Arm Assembly instruction set Summary (1)

Source: Internet
Author: User

ARM core commands are becoming more and more powerful, and therefore consume less energy. Now they are more and more widely used in mobile devices. With the advent of the 3G era, various mobile devices have multimedia functions, and the more features and the better performance, many smartphones can play high-definition videos. In this case, we will summarize arm assembly instruction sets so that we can flexibly apply relevant commands.

Currently, the instruction sets mainly include armv4, armv5e, armv6, and neon.

Various arm cpu cores have their corresponding instruction sets. The model of the arm can be used to check arm company information (useful Infos can be found on the company homepage), such as ARM7TDMI and arm720t, ARM920T armv4 ISA; ARM7EJ-S, AMR926EJ-S, arm1020e, armv5e, ARM1036J-S, ARM1136J-S, armv6 Isa, Cortex-A8 and other use of neon. all arm cores have downward compatibility.

Based on armv4, This article summarizes the added parts of armv5e, armv6, and neon ISAs, and analyzes the performance improvements brought by the new commands.

The armv5e extension provides many new commands.

(1) The clz Rd, RM ---- zero count command is used to calculate the number of zeros between the highest sign bit and the first 1.

This command is useful in speech/audio codec normalization operations. For example, using armv4 ISA to implement forward zero count may use several commands.

(2) qadd Rd, RM, RN --- RD = SAT (RM + rn)

Qdadd Rd, RM, RN ---- RD = SAT (RM + rn <1)

Qsub Rd, RM, RN ---- RD = SAT (RM-Rn)

Qdsub Rd, RM, RN ---- RD = SAT (RM-Rn <1)

BecauseCodeIn the fixed point process, many operations are saturated. Using C or armv4 ISA to implement this function is very inefficient. However, you can use armv5 to take only one command.

(3) multiplication and accumulation commands

Armv5e in audioAlgorithmThe optimization effect is very good, mainly because 16bits * 16 bits and 32bits * 16bits multiplication and accumulation commands are newly added. However, many sources of audio data are 16 bits, and some filter coefs may be 32 bits. At this time, the armv5e command can exert its power well.
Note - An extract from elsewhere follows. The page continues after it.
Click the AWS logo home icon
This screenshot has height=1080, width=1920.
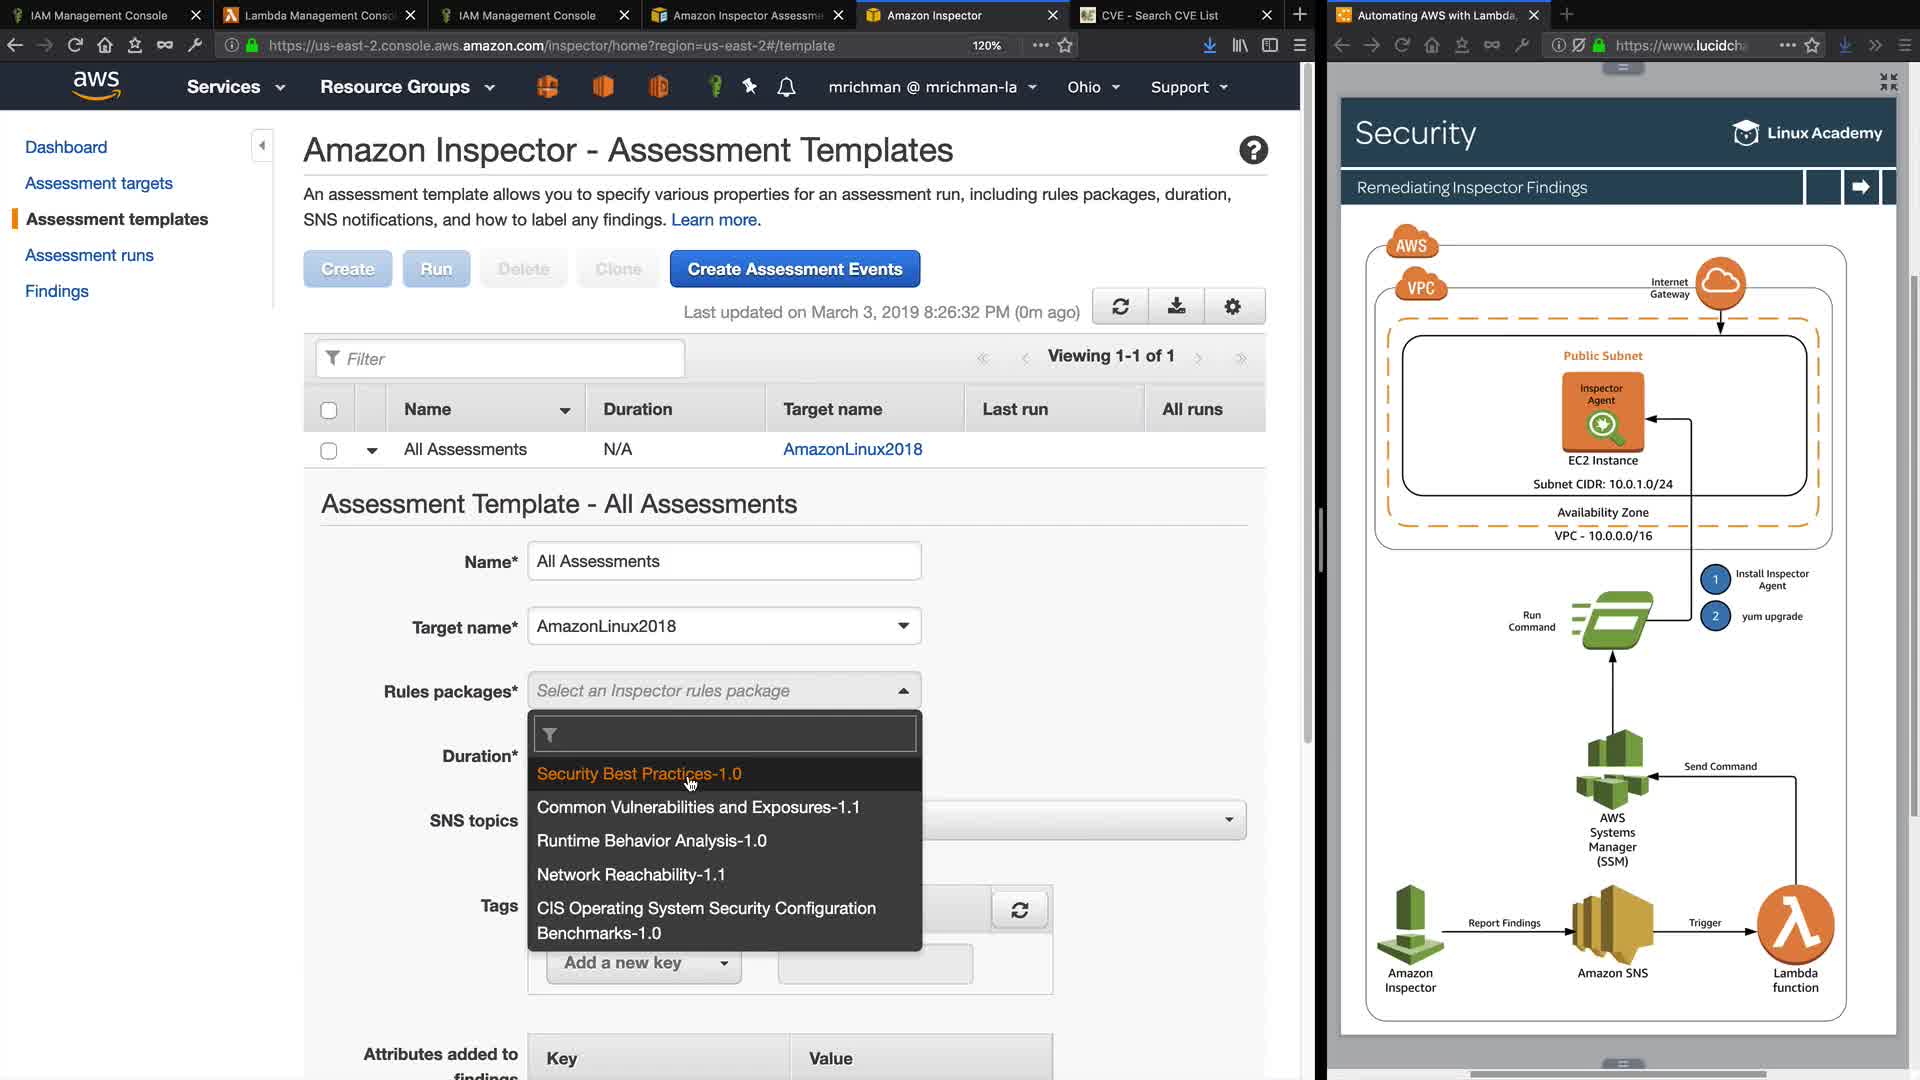pyautogui.click(x=96, y=86)
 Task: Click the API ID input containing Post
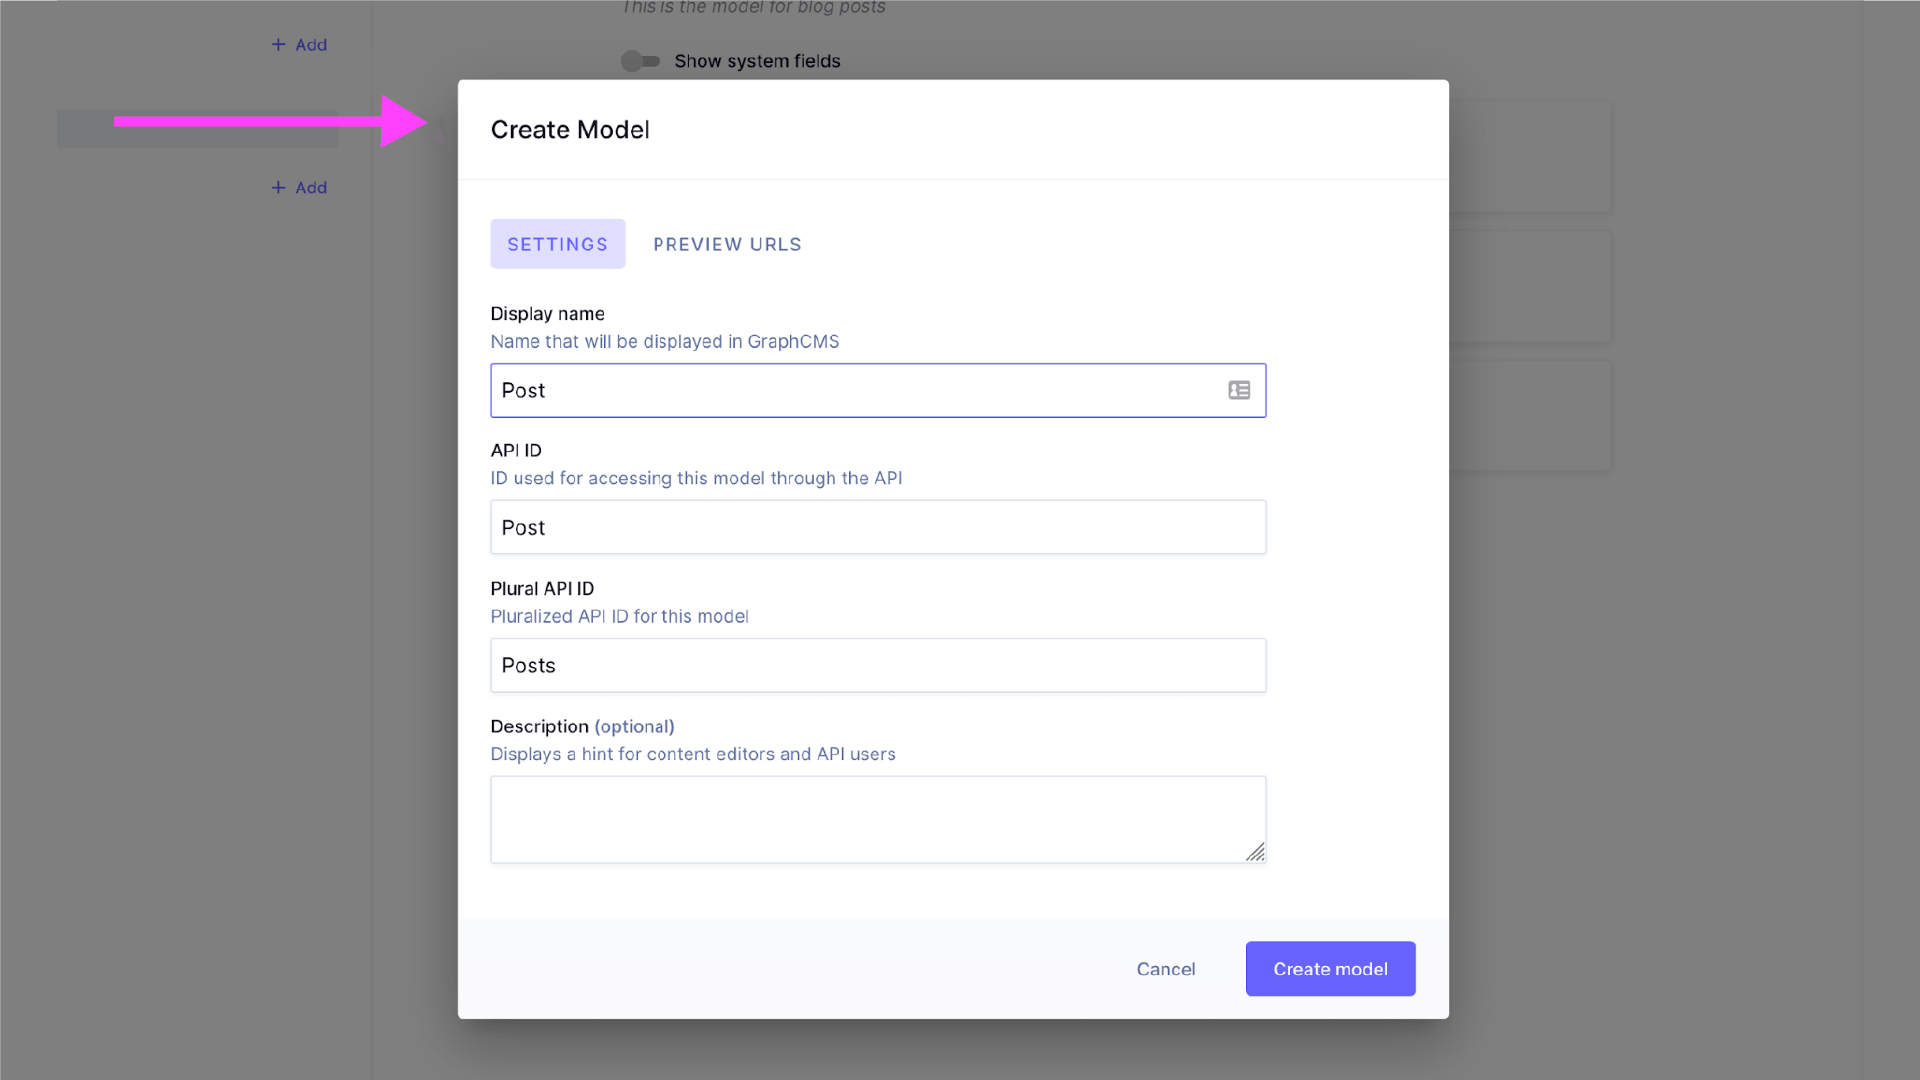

Smlaxy Rd, RM, RS, RN --- RD = (RM. x * Rs. Y) + rn

Smlalxy rdhi, rdlo, RM, RS --- [rdhi, rdlo] + = RM. x * Rs. Y

Smlawy Rd, RM, RS, RN ---- RD = (RM * Rs. Y)> 16) + rn

Smulxy Rd, RM, RS ---- RD = RM. x + Rs. Y

Smulwy Rd, RM, RS ---- RD = (RM * Rs. Y)> 16)

 

Contact Us

The content source of this page is from Internet, which doesn't represent Alibaba Cloud's opinion; products and services mentioned on that page don't have any relationship with Alibaba Cloud. If the content of the page makes you feel confusing, please write us an email, we will handle the problem within 5 days after receiving your email.

If you find any instances of plagiarism from the community, please send an email to: info-contact@alibabacloud.com and provide relevant evidence. A staff member will contact you within 5 working days.

A Free Trial That Lets You Build Big!

Start building with 50+ products and up to 12 months usage for Elastic Compute Service

  • Sales Support

    1 on 1 presale consultation

  • After-Sales Support

    24/7 Technical Support 6 Free Tickets per Quarter Faster Response

  • Alibaba Cloud offers highly flexible support services tailored to meet your exact needs.